• What this task involves
Looking at the listing below, retype exactly the lines starting at the one containing "For every named" and ending at the one containing "[Youtube] (187, 2348)", both included, and nothing else.

*** Block opens ***

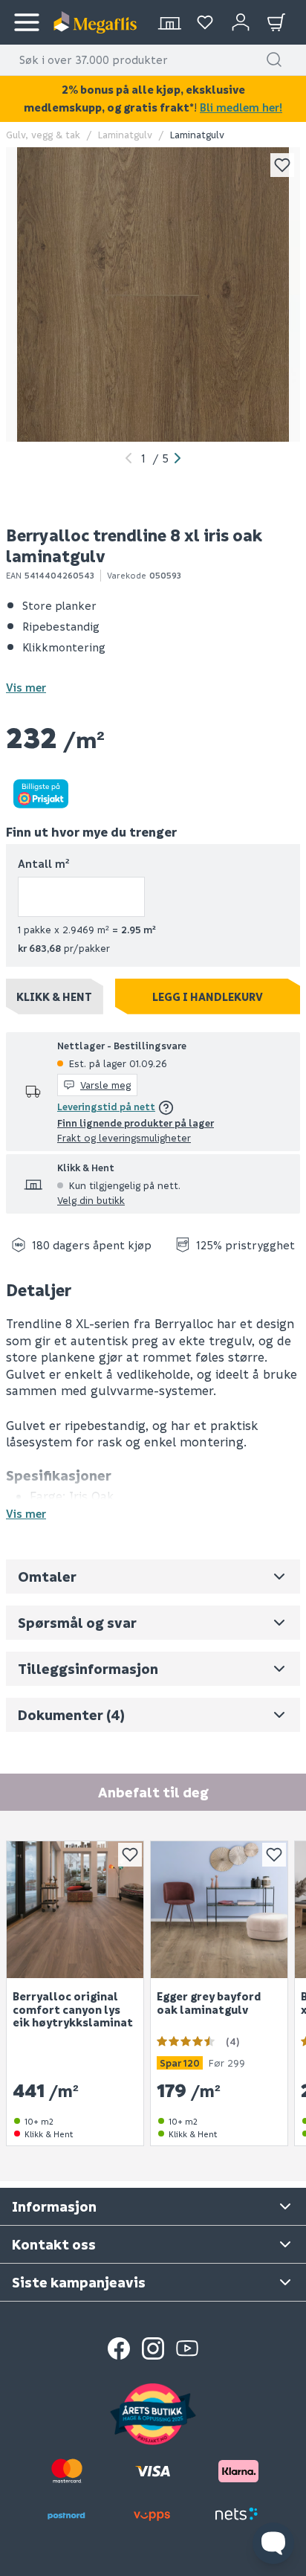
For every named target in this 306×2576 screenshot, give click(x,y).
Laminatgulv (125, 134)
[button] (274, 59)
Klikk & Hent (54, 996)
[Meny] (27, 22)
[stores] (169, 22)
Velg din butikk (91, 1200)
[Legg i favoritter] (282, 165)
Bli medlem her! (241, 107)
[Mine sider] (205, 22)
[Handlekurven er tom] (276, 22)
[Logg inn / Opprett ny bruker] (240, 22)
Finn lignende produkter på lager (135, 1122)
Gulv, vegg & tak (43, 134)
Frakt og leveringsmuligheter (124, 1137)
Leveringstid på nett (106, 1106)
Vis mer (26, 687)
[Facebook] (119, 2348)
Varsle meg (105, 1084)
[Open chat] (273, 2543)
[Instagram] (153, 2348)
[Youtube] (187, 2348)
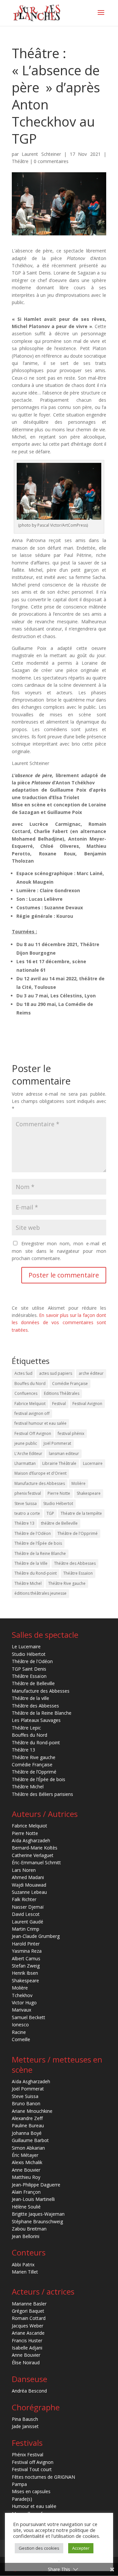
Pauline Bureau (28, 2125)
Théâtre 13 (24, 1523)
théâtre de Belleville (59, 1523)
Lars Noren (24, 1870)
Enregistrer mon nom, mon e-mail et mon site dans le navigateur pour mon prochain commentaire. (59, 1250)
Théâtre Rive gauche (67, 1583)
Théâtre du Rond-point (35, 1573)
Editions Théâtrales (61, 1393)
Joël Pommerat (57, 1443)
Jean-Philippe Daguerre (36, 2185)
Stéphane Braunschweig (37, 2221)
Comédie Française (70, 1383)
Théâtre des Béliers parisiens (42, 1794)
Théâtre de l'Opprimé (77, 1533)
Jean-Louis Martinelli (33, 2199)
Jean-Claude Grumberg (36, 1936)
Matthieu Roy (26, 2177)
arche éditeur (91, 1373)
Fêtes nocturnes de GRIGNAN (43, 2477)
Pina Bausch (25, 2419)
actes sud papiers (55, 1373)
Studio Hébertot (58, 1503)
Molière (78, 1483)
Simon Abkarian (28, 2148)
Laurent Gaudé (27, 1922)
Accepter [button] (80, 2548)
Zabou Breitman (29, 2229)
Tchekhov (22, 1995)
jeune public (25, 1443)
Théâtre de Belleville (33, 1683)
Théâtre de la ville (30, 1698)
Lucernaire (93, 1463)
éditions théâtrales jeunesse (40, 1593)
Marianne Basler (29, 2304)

*** Block closes ***
*** Block opens ***

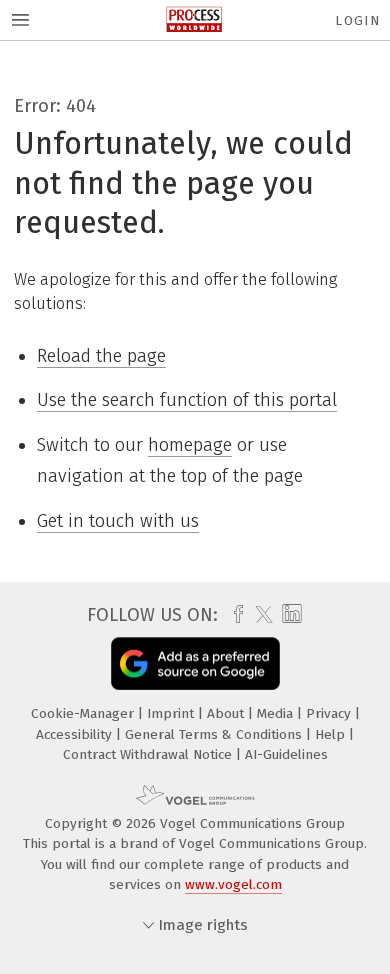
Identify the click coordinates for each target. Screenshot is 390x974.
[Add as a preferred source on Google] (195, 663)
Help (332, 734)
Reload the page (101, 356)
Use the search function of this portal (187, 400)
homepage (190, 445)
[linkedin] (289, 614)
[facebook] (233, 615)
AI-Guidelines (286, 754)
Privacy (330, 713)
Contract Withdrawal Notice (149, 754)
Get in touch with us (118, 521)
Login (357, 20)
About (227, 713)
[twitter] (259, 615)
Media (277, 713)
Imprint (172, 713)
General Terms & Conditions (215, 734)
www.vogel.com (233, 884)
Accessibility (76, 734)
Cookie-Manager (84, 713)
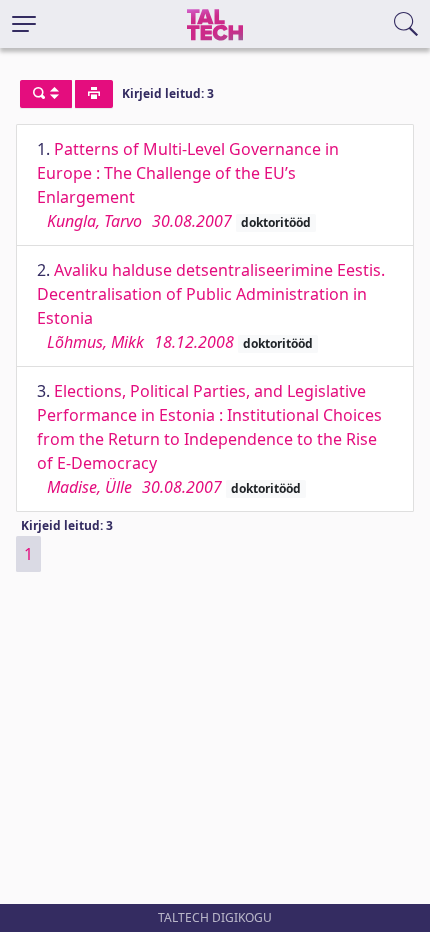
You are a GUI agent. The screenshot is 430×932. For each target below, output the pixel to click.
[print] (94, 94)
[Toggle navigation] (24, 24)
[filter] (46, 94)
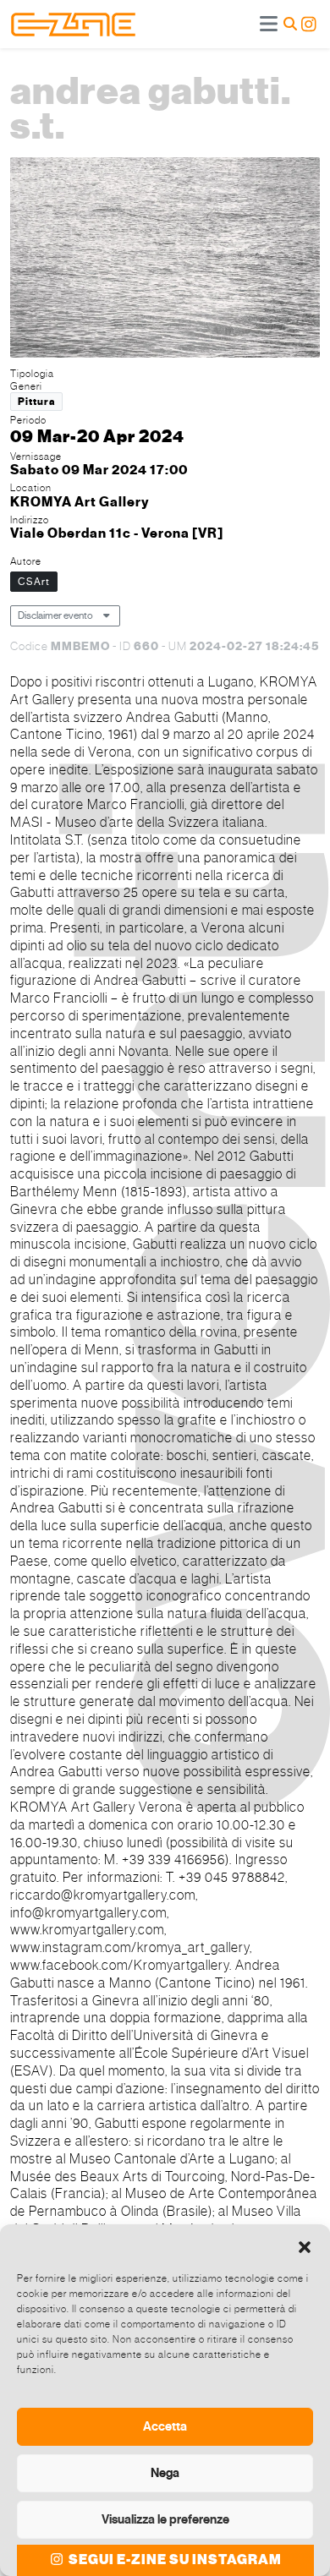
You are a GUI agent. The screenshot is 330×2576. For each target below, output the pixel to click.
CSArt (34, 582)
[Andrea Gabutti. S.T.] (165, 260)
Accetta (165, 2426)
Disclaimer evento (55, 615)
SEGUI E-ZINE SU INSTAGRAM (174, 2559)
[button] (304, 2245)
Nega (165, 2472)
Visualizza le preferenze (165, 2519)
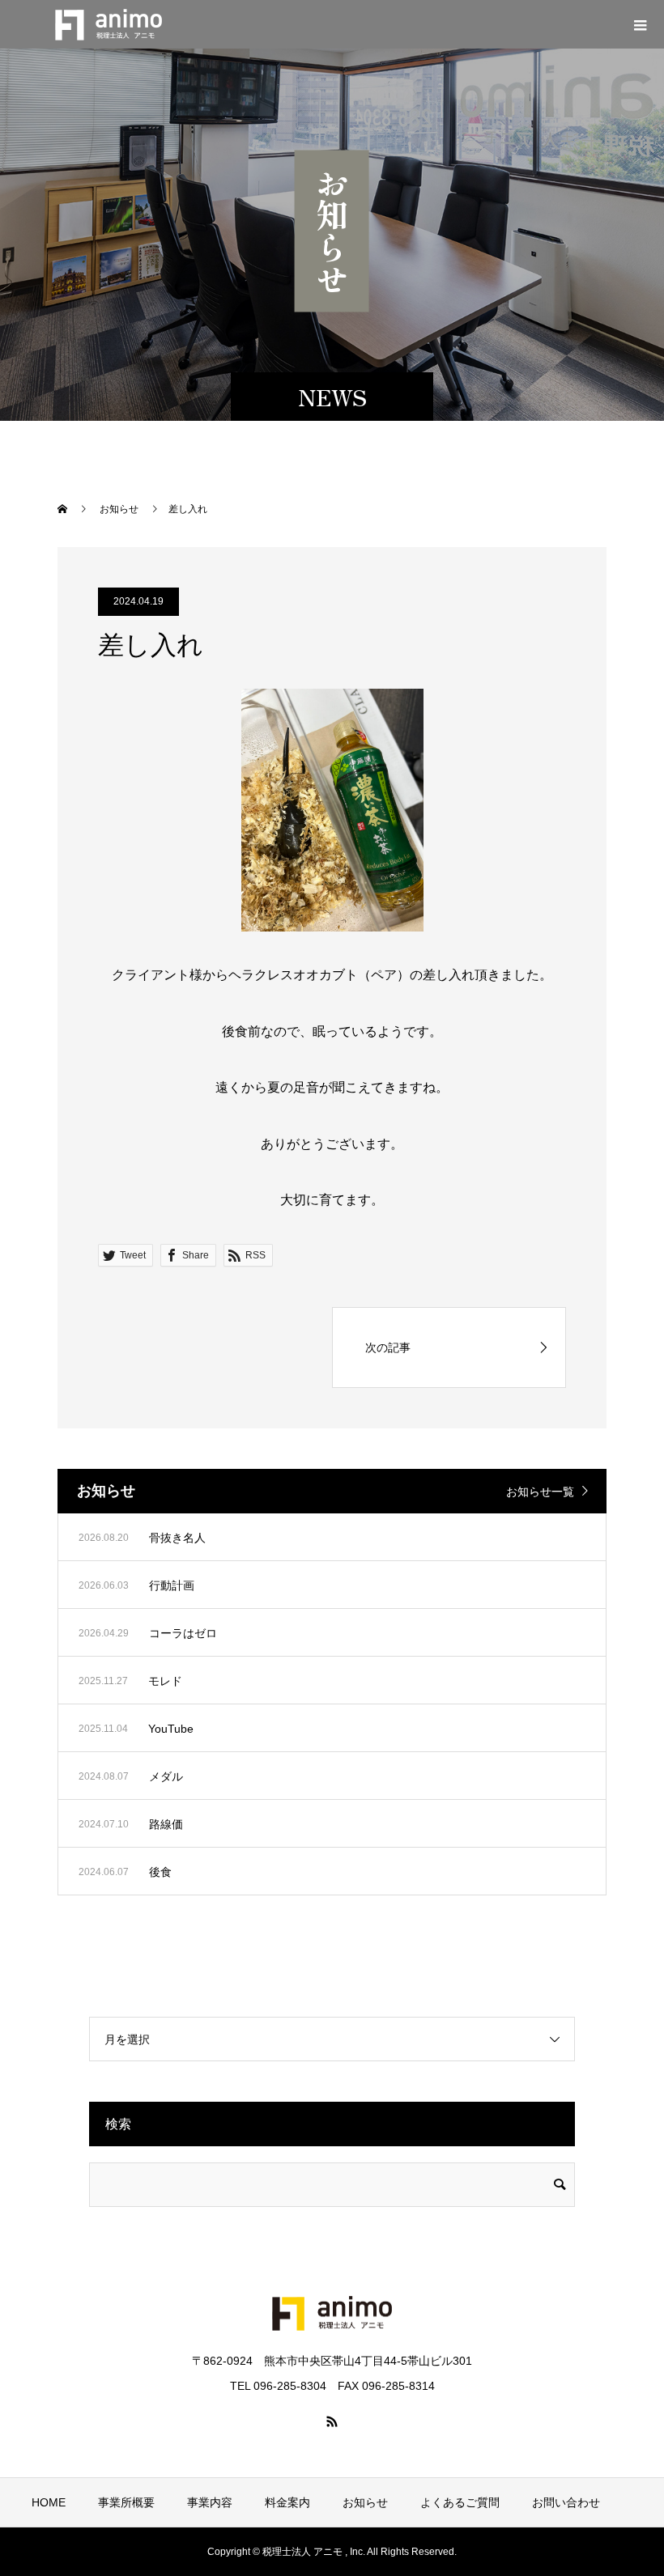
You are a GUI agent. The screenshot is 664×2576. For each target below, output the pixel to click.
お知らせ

*** Block closes ***

• Exercise response
For every named target in this 306×2576 screenshot, give click(x,y).
Laminatgulv (125, 134)
[button] (274, 59)
Klikk & Hent (54, 996)
[Meny] (27, 22)
[stores] (169, 22)
Velg din butikk (91, 1200)
[Legg i favoritter] (282, 165)
Bli medlem her! (241, 107)
[Mine sider] (205, 22)
[Handlekurven er tom] (276, 22)
[Logg inn / Opprett ny bruker] (240, 22)
Finn lignende produkter på lager (135, 1122)
Gulv, vegg & tak (43, 134)
Frakt og leveringsmuligheter (124, 1137)
Leveringstid på nett (106, 1106)
Vis mer (26, 687)
[Facebook] (119, 2348)
Varsle meg (105, 1084)
[Open chat] (273, 2543)
[Instagram] (153, 2348)
[Youtube] (187, 2348)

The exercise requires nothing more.